Corbett and Ito-Gates have both worked with children in adoption issues. Corbett previously worked in adoptions for Los Angeles County and focused his master’s thesis on transracial adoption and ethnic identity. Ito-Gates, a teacher, has helped prepare curriculums for Fusion, a summer camp specifically geared toward mixed heritage youth and transracial adoptees (TRAs) based in San Francisco. Both feel strongly that the best situation for a TRA is to be placed in a family that pays positive attention to the child’s background, especially if it is racially different from the adoptee parents.

“I think that if you are going to adopt a child from a culture that is different from yours, that you have an obligation to have people in place who share that the children’s culture and ways to access that culture and language so that connection remains strong,” said Ito-Gates.

Identity Turning Points

Both felt that college was a real turning point in their identity development through participation in multiracial groups, activism and classes dealing with ethnic issues and identity. At Smith college, Ito-Gates felt that though people of color only made 10 percent of the population that there was a “strong sense of coming together and being vocal about our ethnic identity.” At UC Santa Barbara, Corbett attended one of the first multiracial courses to be offered, titled “The World of Amerasians,” where conversations about ethnic identity, academic theories and practice as well as journaling was the norm.

In this way, they created their own communities, as well as plugged into existing communities of color. “I think that naturally throughout my life I respond to people who have that experience of being ‘othered,’” said Ito-Gates.

Despite their mixed feelings about transracial adoption, as Corbett said, “it’s preferable to have a child raised in their same ethnicity but also preferable for a child to be adopted rather than be in an orphanage or foster care.”
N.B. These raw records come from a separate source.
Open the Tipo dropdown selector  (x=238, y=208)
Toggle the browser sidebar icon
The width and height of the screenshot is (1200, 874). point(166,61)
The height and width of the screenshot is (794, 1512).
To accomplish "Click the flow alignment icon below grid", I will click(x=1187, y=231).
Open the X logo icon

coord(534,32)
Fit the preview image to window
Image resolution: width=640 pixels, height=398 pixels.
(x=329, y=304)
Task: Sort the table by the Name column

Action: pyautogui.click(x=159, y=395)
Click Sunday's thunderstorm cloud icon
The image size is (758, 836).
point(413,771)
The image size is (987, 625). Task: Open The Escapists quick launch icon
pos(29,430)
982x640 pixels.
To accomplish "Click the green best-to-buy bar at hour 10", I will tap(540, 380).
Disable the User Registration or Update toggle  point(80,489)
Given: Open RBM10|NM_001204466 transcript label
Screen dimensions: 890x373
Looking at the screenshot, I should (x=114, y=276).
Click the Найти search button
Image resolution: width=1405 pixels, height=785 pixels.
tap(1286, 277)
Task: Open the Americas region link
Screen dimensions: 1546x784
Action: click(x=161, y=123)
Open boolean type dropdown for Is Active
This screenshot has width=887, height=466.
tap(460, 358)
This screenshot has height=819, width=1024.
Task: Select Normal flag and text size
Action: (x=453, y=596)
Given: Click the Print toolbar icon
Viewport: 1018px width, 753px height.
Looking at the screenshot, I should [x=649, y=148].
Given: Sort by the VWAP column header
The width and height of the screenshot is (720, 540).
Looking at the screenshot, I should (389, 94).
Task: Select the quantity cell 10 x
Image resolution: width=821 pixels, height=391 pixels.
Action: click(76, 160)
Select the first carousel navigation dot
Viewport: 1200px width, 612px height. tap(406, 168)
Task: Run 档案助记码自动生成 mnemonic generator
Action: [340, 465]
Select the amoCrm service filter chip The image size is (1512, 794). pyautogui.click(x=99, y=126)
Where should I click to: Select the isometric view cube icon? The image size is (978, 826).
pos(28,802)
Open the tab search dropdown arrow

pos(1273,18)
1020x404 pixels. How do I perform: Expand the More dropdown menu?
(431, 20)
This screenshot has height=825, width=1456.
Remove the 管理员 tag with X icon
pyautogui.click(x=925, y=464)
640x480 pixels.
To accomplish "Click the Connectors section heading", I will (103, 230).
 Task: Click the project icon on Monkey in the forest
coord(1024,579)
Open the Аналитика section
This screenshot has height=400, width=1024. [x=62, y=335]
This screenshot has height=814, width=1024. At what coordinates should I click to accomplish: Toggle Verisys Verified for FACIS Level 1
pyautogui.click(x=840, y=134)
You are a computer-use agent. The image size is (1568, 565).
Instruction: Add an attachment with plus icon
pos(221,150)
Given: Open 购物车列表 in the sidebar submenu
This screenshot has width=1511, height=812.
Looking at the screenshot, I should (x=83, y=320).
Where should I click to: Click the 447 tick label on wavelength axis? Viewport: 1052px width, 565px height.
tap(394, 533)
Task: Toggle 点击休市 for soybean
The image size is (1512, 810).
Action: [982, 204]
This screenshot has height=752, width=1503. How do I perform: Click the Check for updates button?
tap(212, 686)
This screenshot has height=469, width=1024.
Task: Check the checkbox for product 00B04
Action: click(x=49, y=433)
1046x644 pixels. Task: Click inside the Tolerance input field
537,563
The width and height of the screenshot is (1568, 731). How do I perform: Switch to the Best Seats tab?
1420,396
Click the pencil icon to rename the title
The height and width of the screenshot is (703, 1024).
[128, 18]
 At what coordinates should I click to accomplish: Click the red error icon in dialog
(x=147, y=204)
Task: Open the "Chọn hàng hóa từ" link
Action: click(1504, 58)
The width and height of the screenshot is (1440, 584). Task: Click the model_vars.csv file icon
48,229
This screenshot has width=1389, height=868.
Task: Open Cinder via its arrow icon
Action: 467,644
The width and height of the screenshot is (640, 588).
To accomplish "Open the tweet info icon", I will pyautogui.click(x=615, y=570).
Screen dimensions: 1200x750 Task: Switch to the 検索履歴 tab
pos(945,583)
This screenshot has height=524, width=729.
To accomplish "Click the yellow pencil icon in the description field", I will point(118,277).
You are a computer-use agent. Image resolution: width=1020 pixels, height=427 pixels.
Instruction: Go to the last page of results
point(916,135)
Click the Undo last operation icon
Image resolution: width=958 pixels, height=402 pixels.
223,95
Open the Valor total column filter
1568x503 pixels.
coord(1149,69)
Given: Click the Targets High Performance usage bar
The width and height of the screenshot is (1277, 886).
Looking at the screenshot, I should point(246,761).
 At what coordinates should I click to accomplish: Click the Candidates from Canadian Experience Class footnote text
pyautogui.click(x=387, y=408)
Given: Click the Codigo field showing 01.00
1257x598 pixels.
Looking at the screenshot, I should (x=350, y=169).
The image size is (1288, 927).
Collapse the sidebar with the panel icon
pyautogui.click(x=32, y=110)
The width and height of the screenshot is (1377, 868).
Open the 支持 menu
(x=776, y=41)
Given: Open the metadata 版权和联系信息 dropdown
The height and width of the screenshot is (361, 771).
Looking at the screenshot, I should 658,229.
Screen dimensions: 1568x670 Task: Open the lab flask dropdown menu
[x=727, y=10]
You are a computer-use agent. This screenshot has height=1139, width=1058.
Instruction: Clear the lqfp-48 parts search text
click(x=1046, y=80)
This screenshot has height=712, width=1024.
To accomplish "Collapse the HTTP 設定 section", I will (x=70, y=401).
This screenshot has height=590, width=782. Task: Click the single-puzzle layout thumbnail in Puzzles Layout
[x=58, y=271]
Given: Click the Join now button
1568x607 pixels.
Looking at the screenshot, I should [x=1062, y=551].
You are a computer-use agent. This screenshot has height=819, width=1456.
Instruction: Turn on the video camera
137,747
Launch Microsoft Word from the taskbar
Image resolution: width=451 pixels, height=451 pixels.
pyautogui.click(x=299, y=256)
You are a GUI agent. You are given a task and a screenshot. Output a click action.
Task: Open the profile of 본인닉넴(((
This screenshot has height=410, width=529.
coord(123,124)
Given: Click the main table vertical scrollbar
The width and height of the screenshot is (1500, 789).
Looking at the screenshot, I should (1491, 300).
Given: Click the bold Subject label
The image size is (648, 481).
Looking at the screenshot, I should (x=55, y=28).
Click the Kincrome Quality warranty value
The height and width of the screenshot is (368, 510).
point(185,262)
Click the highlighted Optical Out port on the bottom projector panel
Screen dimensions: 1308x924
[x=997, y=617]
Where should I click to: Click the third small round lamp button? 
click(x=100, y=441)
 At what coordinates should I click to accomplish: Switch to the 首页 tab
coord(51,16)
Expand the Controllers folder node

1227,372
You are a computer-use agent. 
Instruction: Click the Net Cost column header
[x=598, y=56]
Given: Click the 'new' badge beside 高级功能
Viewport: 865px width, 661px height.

It is interesting to note that Ito-Gates and Corbett both entered fields that dealt with children. Corbett’s adopted mother bought him a ticket to Korea when he was 19 years old to visit Korean orphanages and he was able to volunteer and see his own records as a baby. It had a deep effect and he realized that “I wasn’t really alone in my journey.”

That journey has led him to new family connections as he is now married with two of his own little girls who are multiracial Korean and Mexican.

“For me it brings me a lot of joy to see that there are young kids who are building community and having a lot of pride in who they are,” Ito-Gates said in reference to starting Fusion, “because it’s something that I came to much later in life when I was in college.”

They also emphasize that each situation is unique and that there can be beautiful stories. For TRA individuals, Ito-Gates shared, “I would say really listen to your inner wisdom because you know who you are and what you need. Don’t be scared to seek out your community, people and places that can really
support your identity because it’s not a betrayal of anyone. You are really honoring yourself.”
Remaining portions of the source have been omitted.